Find Sonarr’s API key under Settings > General in the Sonarr interface – it is listed under Security as a long alphanumeric string. Paste it into Prowlarr’s Sonarr app form, enter the base URL, and set Sync Level to “Full Sync.” This tells Prowlarr to automatically add, update, and remove indexers in Sonarr whenever you make changes in Prowlarr. Hit Test, confirm the green checkmark, then save. Repeat the same process for Radarr using its own API key and port. After saving both, Prowlarr immediately syncs your indexers into each app – open Sonarr’s Settings > Indexers page and you will see them already populated, marked as managed by Prowlarr.
Keeping Sync Clean and Troubleshooting Issues
Once the connection is live, resist the urge to edit indexers directly inside Sonarr or Radarr. Prowlarr owns those entries now. Any change made in the downstream app will be overwritten the next time Prowlarr syncs, which happens automatically whenever you save an indexer change in Prowlarr. All edits – adding new trackers, rotating API keys, disabling a dead indexer – should happen exclusively in Prowlarr’s interface.
If indexers stop appearing or go missing in Sonarr or Radarr, check Settings > Apps in Prowlarr first. A broken app connection shows a red status icon. The most common cause is a changed API key in the downstream app – if someone regenerated Sonarr’s API key, Prowlarr loses access until you update the key in the app settings. Network changes, like a container IP shift after a Docker rebuild, produce the same symptom and require a URL update in the app entry.
Prowlarr also has its own search tab that lets you run manual queries across all connected indexers at once. This is useful for confirming that a specific indexer returns results for a title before assuming Sonarr or Radarr has a different problem.

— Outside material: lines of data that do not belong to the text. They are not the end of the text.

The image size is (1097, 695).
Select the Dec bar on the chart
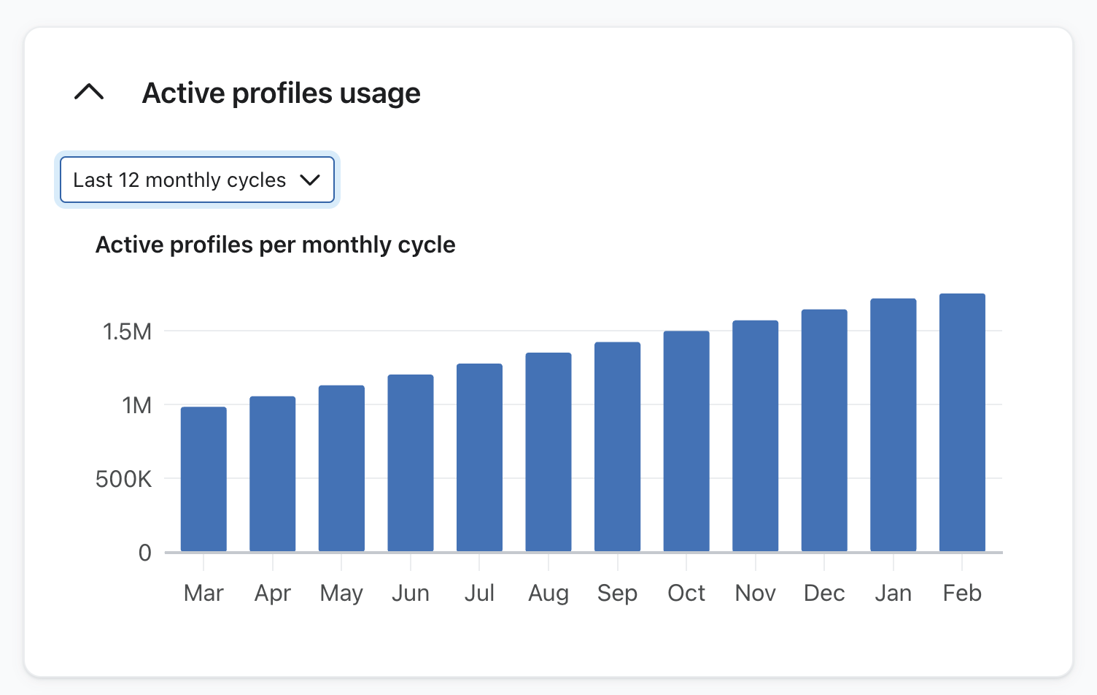point(823,431)
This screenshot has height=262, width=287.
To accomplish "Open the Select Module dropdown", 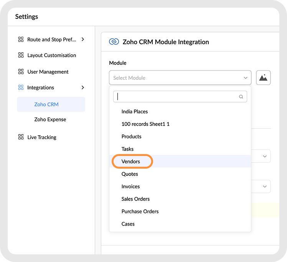I will click(180, 78).

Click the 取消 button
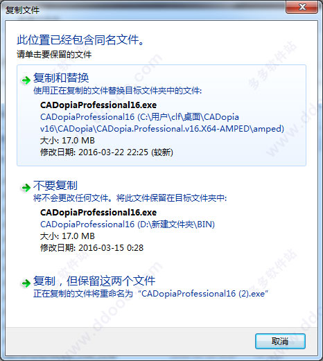[x=280, y=341]
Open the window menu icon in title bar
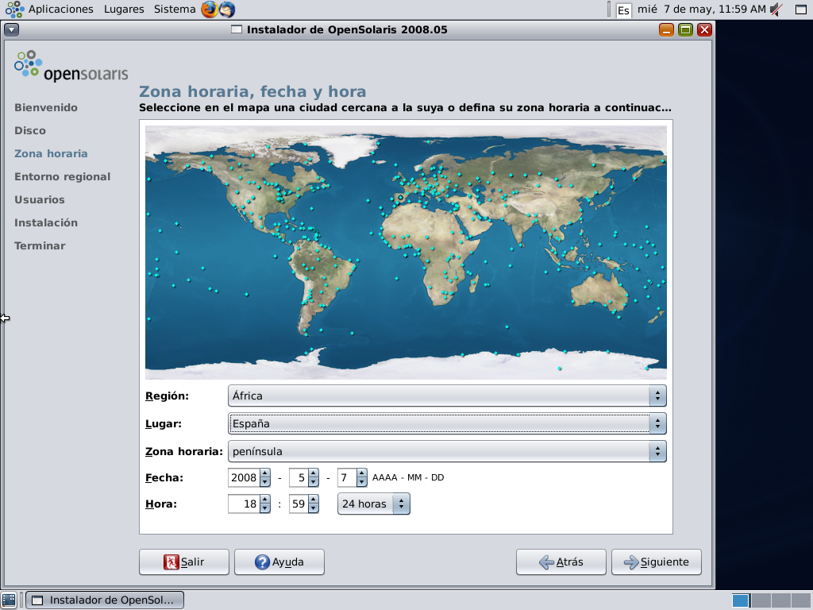Screen dimensions: 813x610 11,30
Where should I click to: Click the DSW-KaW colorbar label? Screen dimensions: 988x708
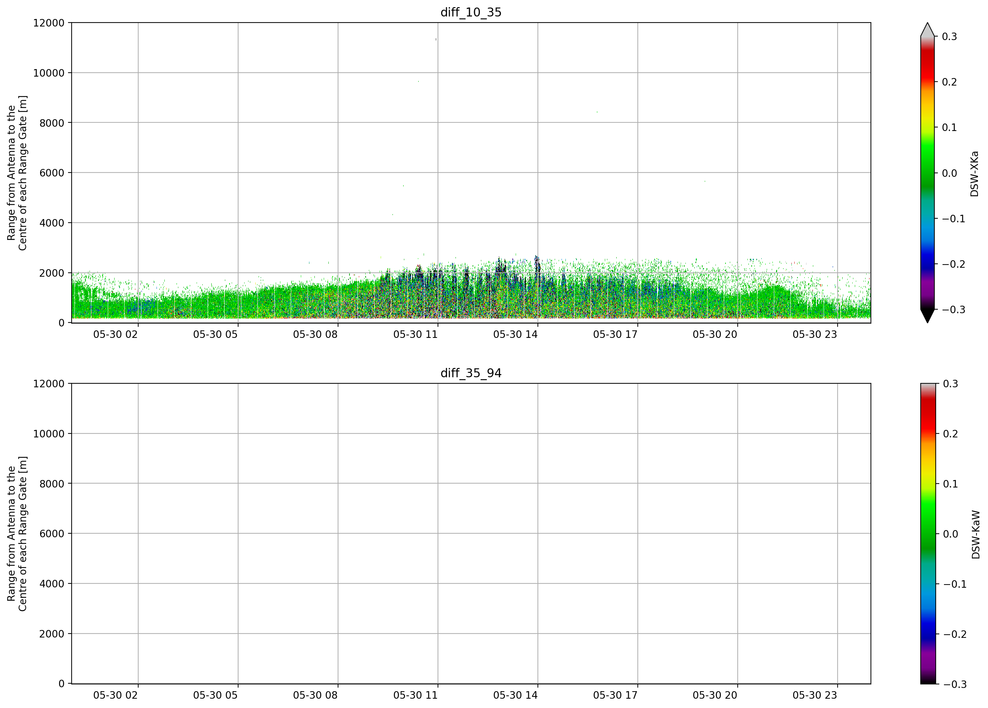coord(975,534)
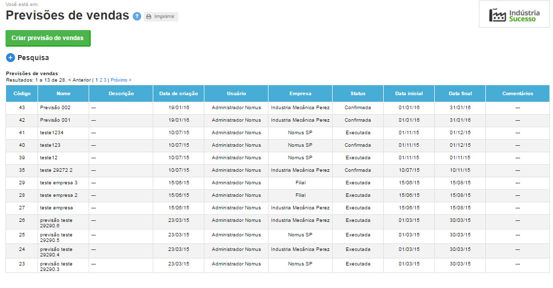Screen dimensions: 553x288
Task: Click the Data final column header
Action: pos(460,94)
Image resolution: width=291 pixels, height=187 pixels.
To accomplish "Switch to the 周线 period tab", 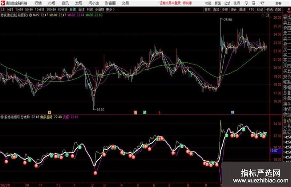I will (81, 10).
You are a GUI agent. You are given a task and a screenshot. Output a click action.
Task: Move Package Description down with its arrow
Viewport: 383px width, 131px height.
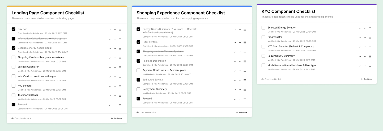point(240,61)
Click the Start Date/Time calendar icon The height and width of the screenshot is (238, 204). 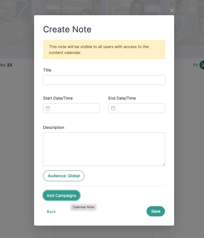(48, 108)

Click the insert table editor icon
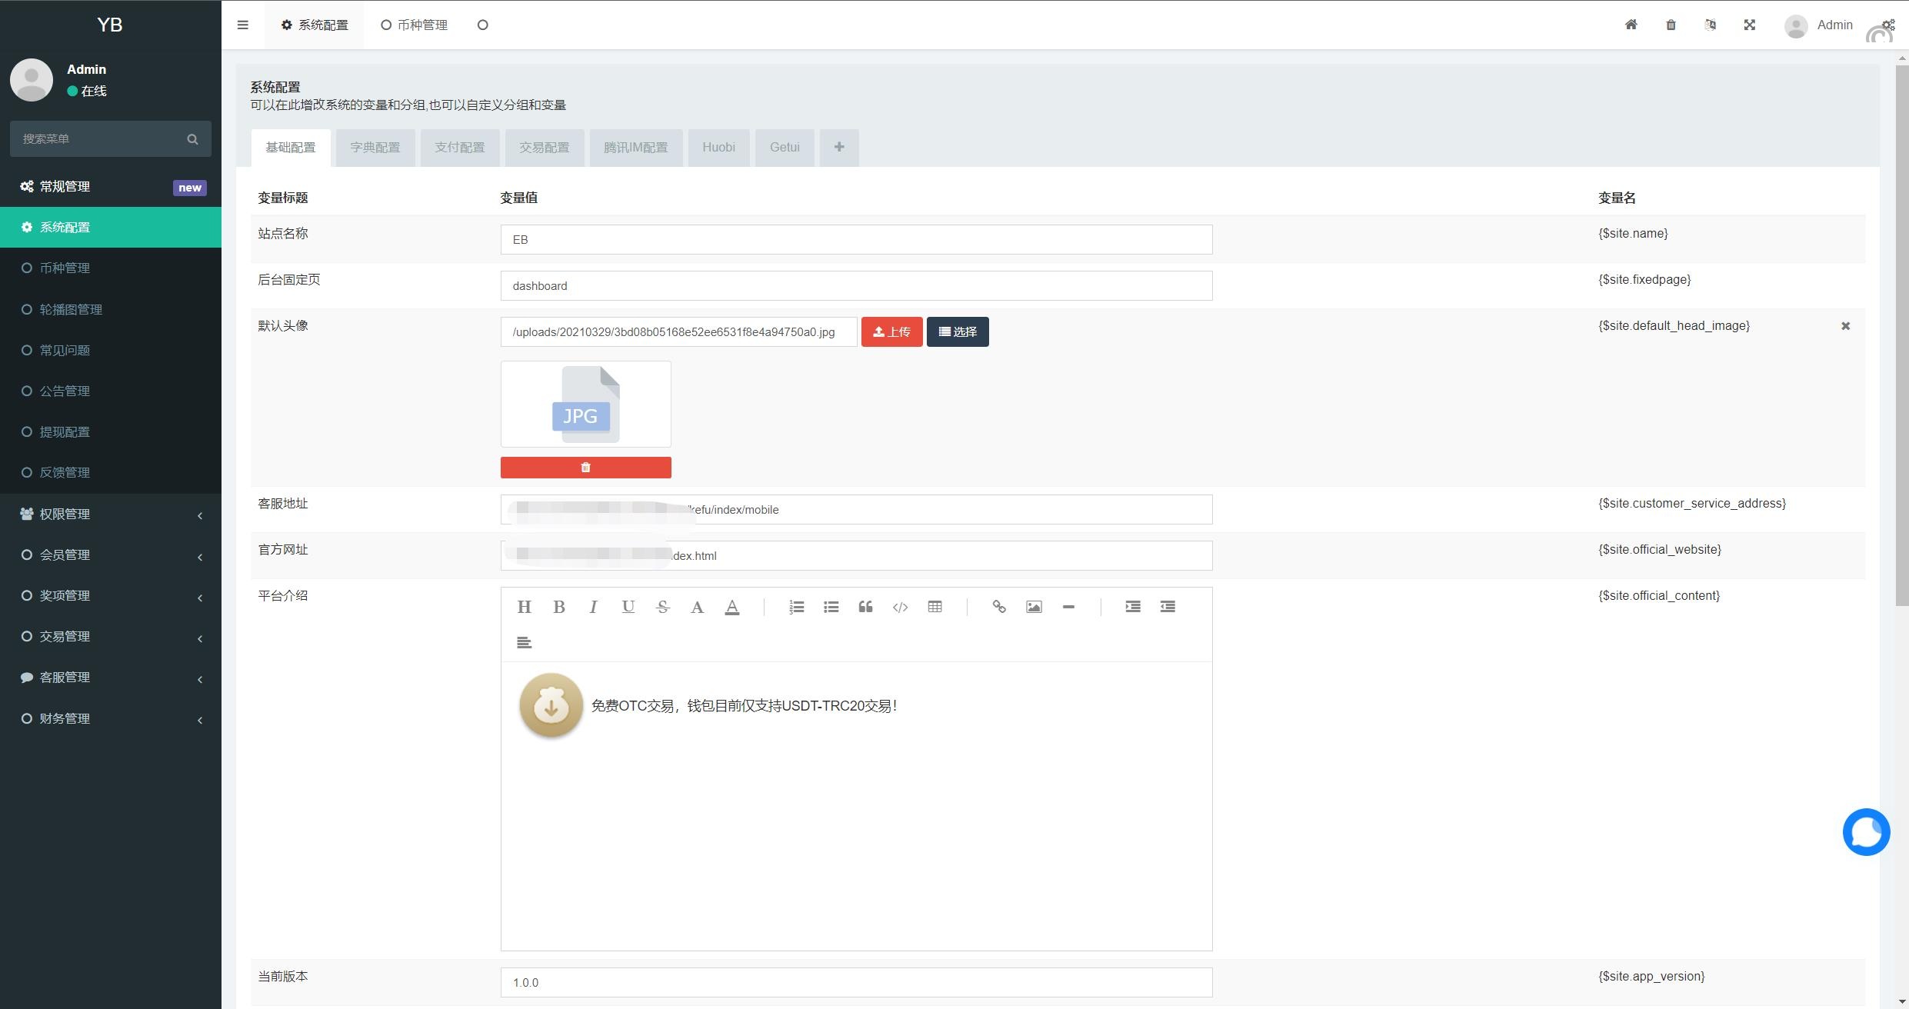(x=935, y=607)
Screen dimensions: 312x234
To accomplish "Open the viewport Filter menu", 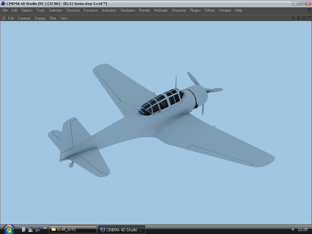I will 53,18.
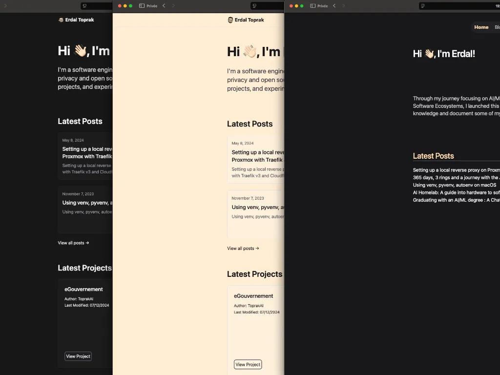The height and width of the screenshot is (375, 500).
Task: Click the site icon in the cream window's address bar
Action: (x=254, y=6)
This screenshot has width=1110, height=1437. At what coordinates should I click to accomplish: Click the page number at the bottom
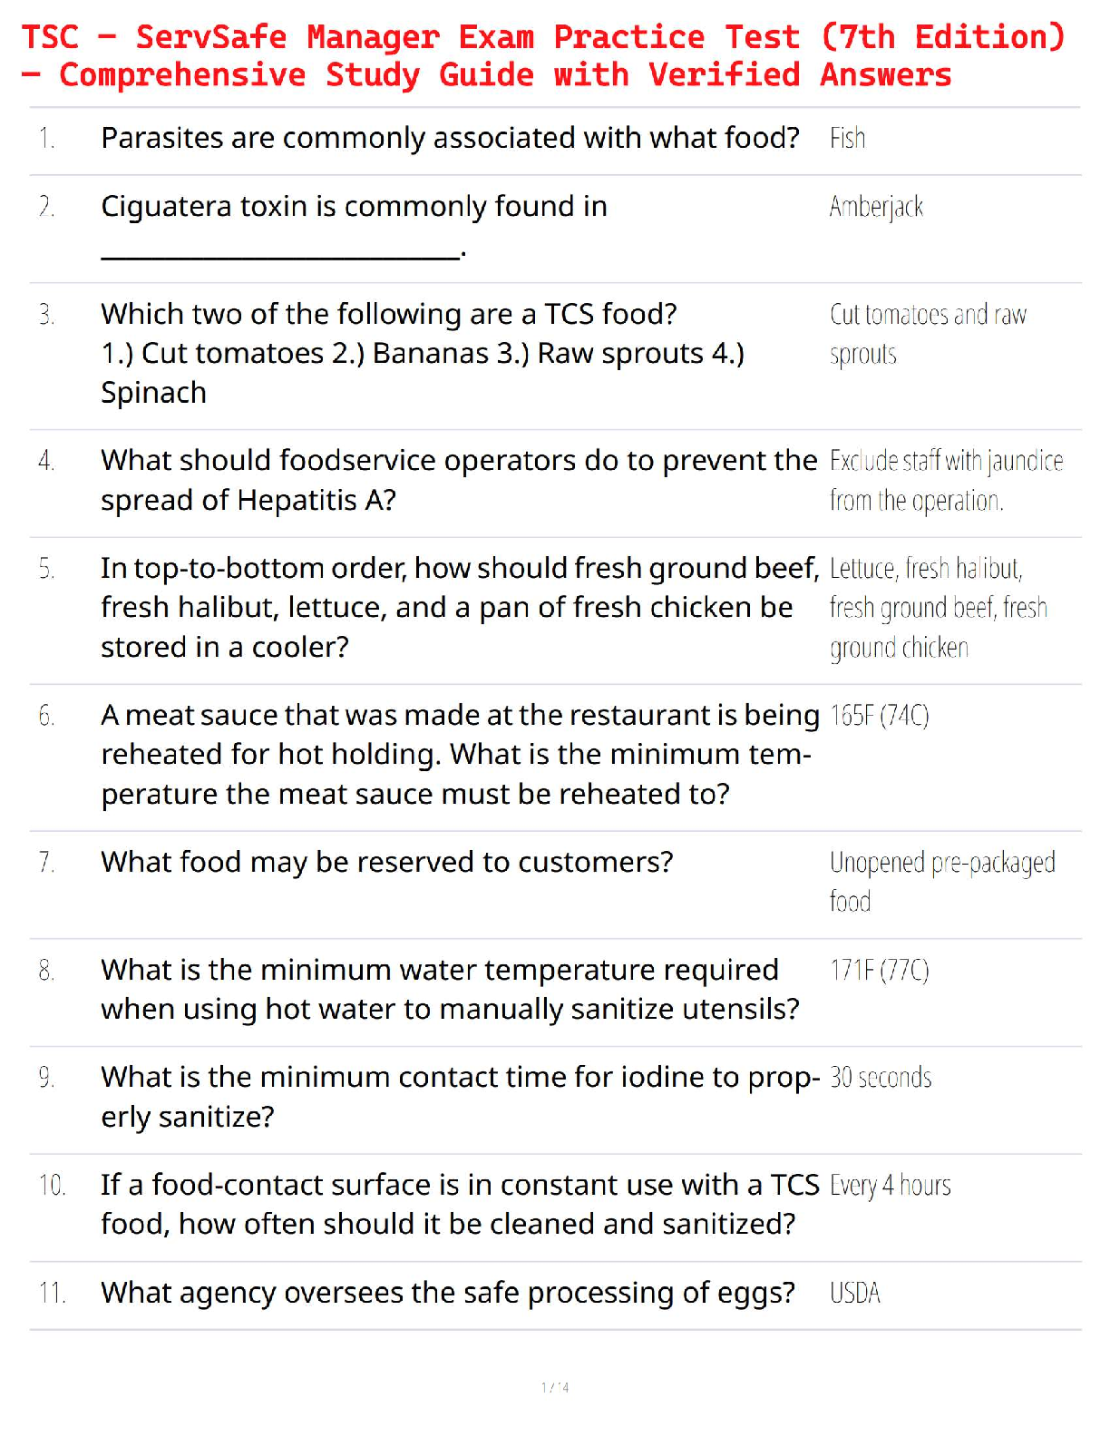coord(555,1387)
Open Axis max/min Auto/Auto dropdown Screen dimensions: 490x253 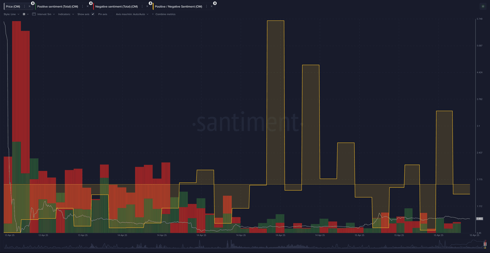[x=132, y=14]
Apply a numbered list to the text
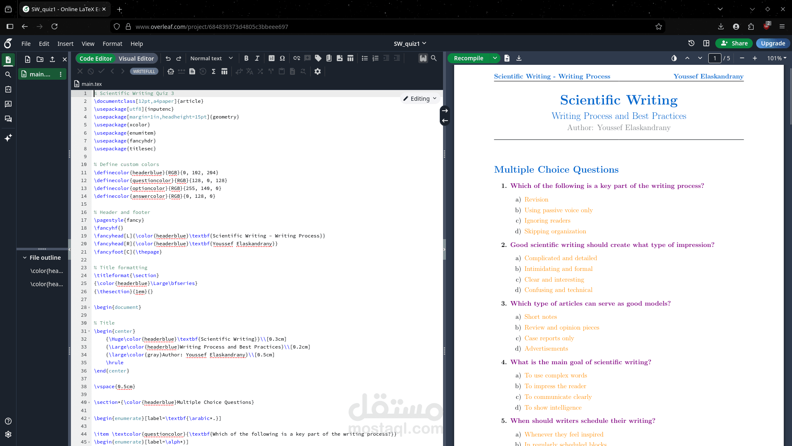Image resolution: width=792 pixels, height=446 pixels. pos(375,58)
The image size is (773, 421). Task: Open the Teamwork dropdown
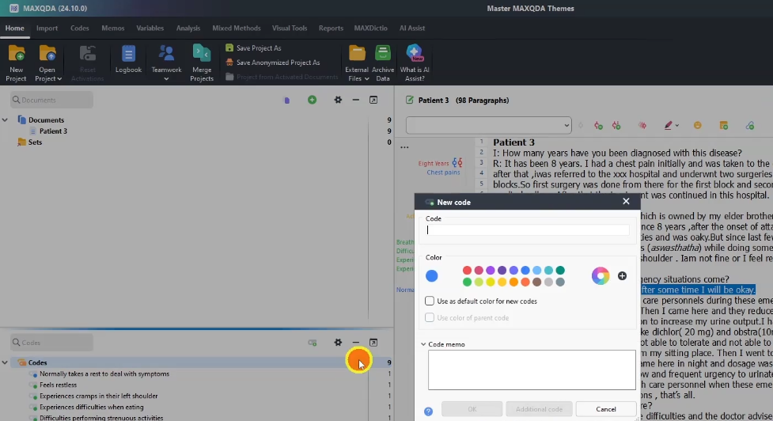coord(166,63)
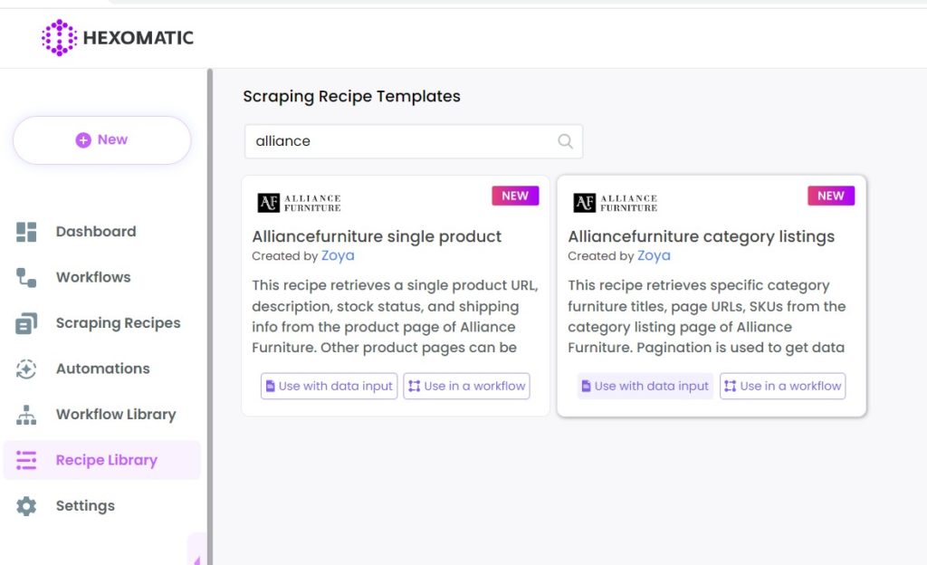Click the Workflow Library hierarchy icon
Viewport: 927px width, 565px height.
point(26,415)
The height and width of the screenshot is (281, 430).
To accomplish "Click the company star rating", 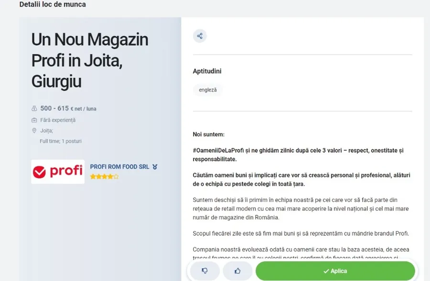I will click(104, 177).
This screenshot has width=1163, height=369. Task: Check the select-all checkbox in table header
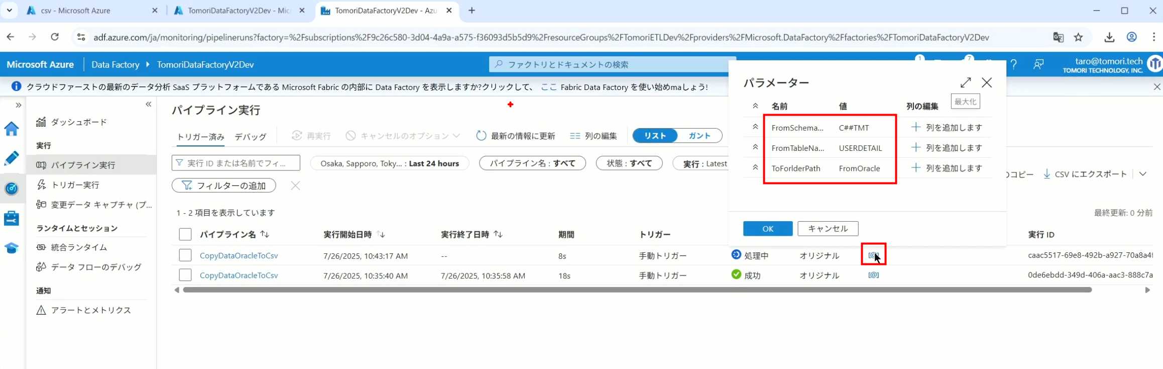coord(185,234)
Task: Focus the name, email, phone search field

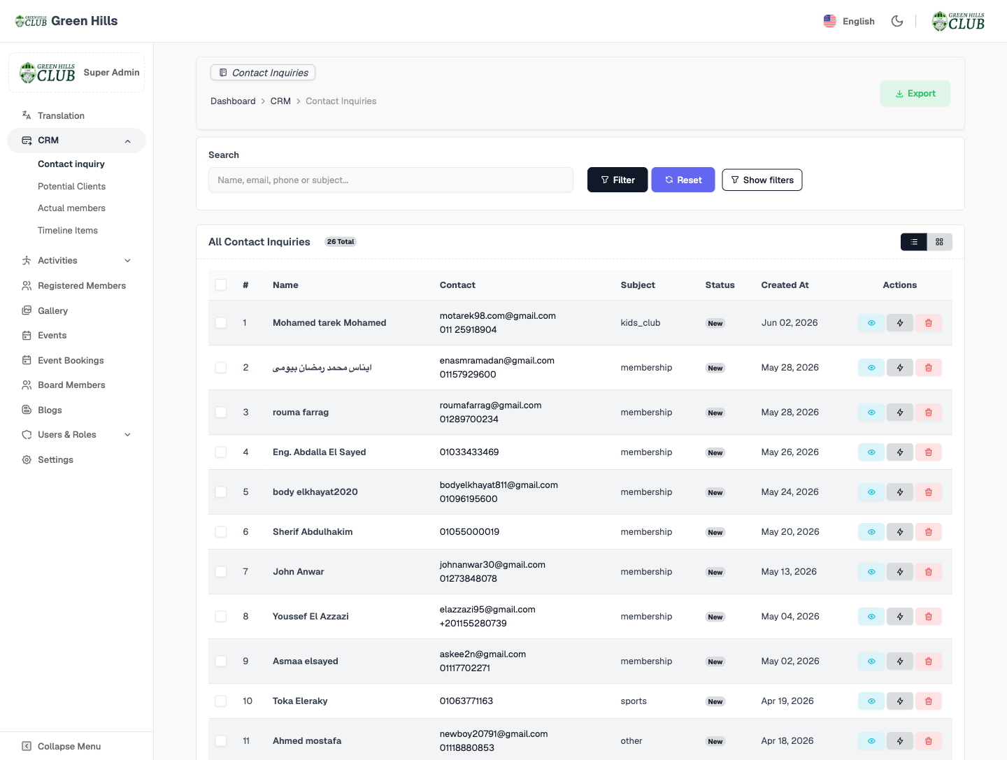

If a manual search in Prowlarr comes back empty for a known release, the problem is with the indexer itself. If Prowlarr finds results but Sonarr does not grab them, the issue lives in Sonarr’s quality profiles, language settings, or release filters – not in the indexer layer at all.

If you run additional *arr apps like Lidarr or Readarr, the connection process is identical – add each one under Settings > Apps in Prowlarr with its own API key and URL. The only extra step is reviewing category mappings for each app, since music and book indexers use different Newznab category codes than TV and movies. Getting those categories right per app is what keeps search queries targeted and prevents Prowlarr from hammering indexers with irrelevant requests every time one of your apps triggers an automatic search.